§ Work to complete:
From the records below, extract only the lines running from the line with "Click the TOA Bin axis label" to the line with "Click the zoom", both lines included, reproducing them exactly.

*** Input ***

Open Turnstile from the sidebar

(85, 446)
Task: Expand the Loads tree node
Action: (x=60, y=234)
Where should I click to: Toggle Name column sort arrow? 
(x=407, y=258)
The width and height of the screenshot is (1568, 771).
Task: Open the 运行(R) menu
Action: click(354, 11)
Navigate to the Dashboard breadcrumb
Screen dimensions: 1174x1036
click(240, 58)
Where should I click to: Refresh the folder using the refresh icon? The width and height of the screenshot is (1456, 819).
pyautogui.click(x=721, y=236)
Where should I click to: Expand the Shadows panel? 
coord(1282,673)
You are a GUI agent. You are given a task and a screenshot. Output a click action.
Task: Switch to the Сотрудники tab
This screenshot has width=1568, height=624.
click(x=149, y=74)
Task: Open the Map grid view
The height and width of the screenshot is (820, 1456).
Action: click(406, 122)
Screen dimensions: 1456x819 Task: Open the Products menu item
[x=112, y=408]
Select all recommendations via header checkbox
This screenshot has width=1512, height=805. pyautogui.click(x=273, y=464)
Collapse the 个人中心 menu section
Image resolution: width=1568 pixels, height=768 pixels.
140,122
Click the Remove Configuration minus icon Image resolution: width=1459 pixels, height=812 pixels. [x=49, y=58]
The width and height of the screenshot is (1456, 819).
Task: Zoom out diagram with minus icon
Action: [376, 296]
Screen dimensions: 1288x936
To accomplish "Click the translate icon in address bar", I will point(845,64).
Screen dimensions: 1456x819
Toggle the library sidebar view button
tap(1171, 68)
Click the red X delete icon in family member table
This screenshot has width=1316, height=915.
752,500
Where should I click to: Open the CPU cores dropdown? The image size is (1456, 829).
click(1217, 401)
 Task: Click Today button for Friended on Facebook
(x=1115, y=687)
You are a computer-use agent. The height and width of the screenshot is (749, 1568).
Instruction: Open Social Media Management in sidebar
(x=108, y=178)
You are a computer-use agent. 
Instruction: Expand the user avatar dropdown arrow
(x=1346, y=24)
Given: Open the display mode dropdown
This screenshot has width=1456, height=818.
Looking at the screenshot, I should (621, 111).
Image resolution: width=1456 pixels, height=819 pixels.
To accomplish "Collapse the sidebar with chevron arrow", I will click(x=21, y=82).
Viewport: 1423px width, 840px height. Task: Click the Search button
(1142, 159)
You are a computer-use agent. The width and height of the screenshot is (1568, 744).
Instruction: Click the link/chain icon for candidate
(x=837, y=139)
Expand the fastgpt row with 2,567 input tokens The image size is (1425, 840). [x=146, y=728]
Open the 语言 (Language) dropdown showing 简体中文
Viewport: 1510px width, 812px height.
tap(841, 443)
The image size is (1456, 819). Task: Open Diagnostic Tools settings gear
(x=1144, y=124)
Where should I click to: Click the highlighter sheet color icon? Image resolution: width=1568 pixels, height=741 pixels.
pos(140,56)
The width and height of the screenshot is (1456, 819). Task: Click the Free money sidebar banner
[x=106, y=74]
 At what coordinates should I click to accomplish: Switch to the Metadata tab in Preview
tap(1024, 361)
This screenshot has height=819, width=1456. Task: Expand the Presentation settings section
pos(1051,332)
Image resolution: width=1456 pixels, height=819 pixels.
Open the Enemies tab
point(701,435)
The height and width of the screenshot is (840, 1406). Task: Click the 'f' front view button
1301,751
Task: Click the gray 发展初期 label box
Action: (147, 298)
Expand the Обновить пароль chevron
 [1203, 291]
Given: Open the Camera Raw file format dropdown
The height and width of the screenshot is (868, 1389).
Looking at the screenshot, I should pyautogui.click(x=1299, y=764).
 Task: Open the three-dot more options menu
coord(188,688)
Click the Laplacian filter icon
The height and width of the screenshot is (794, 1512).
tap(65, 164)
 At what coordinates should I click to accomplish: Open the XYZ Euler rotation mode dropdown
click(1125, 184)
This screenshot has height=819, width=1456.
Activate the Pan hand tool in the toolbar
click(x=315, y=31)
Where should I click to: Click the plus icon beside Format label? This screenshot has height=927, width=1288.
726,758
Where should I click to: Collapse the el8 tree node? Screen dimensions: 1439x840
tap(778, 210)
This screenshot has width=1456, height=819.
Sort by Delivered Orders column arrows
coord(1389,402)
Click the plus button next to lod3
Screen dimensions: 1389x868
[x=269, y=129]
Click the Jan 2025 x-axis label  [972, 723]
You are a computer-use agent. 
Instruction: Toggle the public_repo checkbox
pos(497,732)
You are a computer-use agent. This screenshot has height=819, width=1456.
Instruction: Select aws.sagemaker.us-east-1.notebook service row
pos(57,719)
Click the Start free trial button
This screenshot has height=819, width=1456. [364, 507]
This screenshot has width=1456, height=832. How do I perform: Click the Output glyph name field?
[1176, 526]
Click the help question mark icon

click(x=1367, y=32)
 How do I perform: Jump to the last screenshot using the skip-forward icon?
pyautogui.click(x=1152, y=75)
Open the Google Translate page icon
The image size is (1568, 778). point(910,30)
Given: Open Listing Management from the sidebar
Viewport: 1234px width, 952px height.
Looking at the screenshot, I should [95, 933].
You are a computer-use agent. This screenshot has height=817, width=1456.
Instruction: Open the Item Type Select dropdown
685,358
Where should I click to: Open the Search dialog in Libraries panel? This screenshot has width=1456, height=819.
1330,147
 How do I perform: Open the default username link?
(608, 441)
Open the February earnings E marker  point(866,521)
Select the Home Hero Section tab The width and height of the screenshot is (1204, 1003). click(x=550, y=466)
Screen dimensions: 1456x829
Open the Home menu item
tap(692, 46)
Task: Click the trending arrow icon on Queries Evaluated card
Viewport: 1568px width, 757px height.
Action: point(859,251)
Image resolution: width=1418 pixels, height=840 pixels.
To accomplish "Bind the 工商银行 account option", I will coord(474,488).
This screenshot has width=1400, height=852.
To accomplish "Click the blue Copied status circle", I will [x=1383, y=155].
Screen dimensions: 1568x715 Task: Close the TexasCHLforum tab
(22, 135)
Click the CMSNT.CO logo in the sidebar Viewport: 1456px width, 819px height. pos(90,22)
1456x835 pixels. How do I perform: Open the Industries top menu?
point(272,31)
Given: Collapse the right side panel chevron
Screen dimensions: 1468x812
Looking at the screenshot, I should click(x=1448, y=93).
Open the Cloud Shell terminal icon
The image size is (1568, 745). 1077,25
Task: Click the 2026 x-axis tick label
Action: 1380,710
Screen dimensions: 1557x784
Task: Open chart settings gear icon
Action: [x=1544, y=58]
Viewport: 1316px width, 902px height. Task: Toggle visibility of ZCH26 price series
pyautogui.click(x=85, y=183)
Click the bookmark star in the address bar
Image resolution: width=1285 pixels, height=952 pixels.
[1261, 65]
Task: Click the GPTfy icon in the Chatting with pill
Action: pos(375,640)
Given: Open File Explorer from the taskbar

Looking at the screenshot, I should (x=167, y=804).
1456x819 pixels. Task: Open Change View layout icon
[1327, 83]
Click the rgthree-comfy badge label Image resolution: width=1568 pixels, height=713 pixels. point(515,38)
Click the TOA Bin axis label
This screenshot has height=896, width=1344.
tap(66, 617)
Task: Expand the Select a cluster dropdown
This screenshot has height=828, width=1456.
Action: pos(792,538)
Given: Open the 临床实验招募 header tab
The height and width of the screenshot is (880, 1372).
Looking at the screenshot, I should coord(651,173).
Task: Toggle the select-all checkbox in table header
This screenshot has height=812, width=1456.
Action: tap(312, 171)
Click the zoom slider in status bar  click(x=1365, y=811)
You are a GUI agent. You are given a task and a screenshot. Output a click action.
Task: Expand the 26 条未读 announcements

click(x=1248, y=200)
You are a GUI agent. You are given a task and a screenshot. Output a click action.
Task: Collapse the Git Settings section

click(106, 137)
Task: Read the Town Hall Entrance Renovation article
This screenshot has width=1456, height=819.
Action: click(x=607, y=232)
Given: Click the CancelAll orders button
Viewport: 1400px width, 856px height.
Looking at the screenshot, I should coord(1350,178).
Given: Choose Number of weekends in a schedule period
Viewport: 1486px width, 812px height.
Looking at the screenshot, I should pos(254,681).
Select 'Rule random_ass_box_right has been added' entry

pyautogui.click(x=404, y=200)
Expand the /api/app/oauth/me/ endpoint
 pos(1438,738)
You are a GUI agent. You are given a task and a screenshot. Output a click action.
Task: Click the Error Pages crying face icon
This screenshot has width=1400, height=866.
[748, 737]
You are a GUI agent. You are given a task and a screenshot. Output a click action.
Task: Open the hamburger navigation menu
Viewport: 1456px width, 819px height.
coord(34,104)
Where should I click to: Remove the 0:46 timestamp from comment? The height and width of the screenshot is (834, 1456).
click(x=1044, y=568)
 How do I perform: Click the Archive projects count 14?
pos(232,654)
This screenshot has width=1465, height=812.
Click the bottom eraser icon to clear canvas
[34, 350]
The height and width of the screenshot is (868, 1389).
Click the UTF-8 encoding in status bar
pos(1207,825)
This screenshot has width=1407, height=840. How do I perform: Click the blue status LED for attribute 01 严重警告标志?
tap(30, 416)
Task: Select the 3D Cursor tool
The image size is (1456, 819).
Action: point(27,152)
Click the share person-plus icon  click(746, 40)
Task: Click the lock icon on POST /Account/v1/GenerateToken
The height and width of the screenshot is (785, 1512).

***

§ Task result:
Click the TOA Bin axis label
This screenshot has height=896, width=1344.
tap(66, 617)
Task: Expand the Select a cluster dropdown
This screenshot has height=828, width=1456.
Action: pos(792,538)
Given: Open the 临床实验招募 header tab
The height and width of the screenshot is (880, 1372).
Looking at the screenshot, I should coord(651,173).
Task: Toggle the select-all checkbox in table header
This screenshot has height=812, width=1456.
Action: tap(312, 171)
Click the zoom slider in status bar  click(x=1365, y=811)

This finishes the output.